The True Bride Doesn’t Settle for the House (Exodus 33:1–11)

Does the “depart” of Exodus 33:1 sound like God’s driving man out of the garden in Genesis 3? It should. If it doesn’t, then you do not know what the chief blessedness of the garden was. If it doesn’t, then you probably think Israel was getting a great deal here and don’t understand what all the tears were about.

Despite their great sin, God mercifully still gives Moses to lead the people. An angel, I would argue not the same Angel promised in chapter 23, will go before them and derive out their enemies. Further, they still get to enjoy the promised land flowing with milk and honey. It would seem that all lost in the garden and hoped for in God’s redemption and restoration will still be theirs.

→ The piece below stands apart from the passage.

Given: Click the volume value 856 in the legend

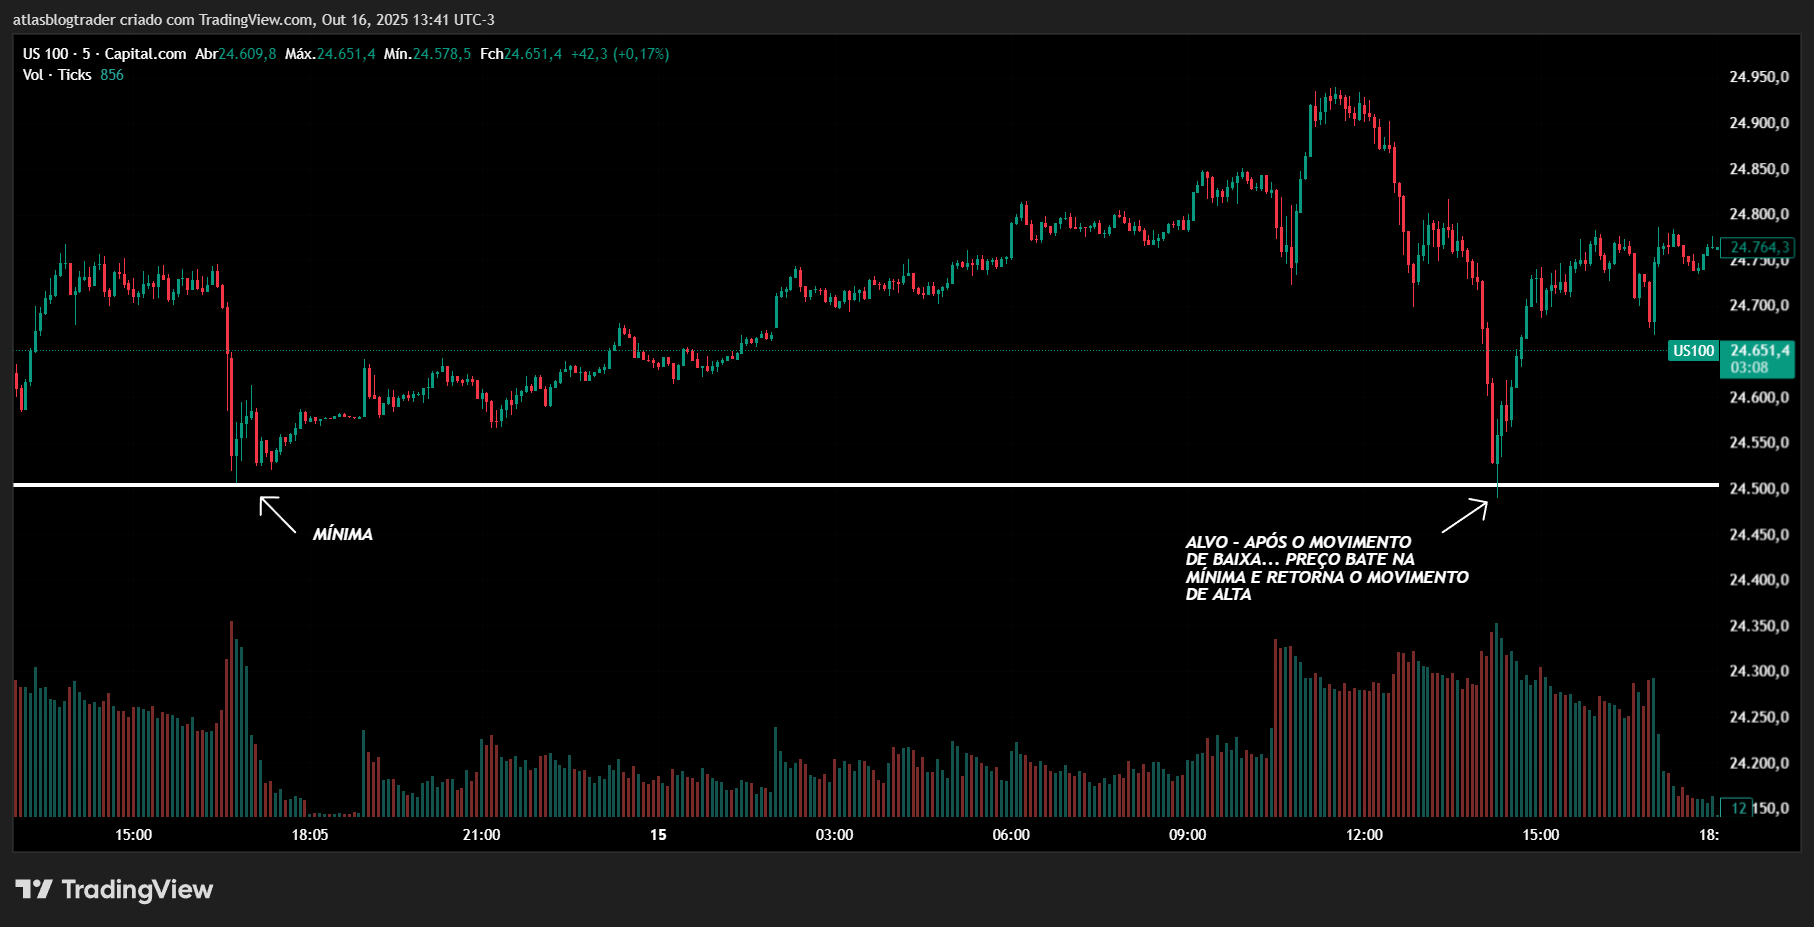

So what is being denied to them? God! It is as though man having been driven from the garden is now permitted to return, only God isn’t there. Would this be disastrous news to you? If you have not seen the glories of chapters 25–31, you won’t see the disaster of Exodus 33:3-5. I’m not saying that chapters 25–31 will magically read more excitingly than the ten wonders recorded in chapters 7–12, but if upon meditating on the truths seen in chapters 25–31, you do not see that the supreme blessing and greatest glory of God’s redemption of His people is His dwelling among them, then you won’t see this as disastrous.

The greatest glory of Exodus isn’t what the people were saved from, but Who they were saved to, just as the greatest joy of marriage isn’t the leaving behind of singleness, but he embracing of intimate companionship. So, does this “depart” sound as disastrous as God’s driving man from the garden? If you think that Adam lost only life, health, and ease, then you don’t have a clue how far man fell. To have the promised land or the garden without God is worse than having the earth with no Sun. It could only be cold, dark, untethered, and lifeless. John Piper asks,

The critical question for our generation—and for every generation—is this: If you could have heaven, with no sickness, and with all the friends you ever had on earth, and all the food you ever liked, and all the leisure activities you ever enjoyed, and all the natural beauties you ever saw, all the physical pleasures you ever tasted, and no human conflict or any natural disasters, could you be satisfied with heaven, if Christ were not there?

Picture a husband and wife radiant with love who build a cottage with striking intricate craftsmanship and a stunning garden. It is as though the house is a manifestation of the beauty of their love for one another. But, in a moment of immeasurable folly the spouse commits adultery. She mourns repentantly confessing and pleading with her beloved. The husband doesn’t utterly abandon her. He leaves her the house and promises provision, but he will not be with her. Will she enjoy the house? No! It will only be a continual reminder of the beloved she has sinned against and can no longer know.

Would you be happy if you got the house minus the Bridegroom? If so, you have never known Him. He is not yours, and you are not His.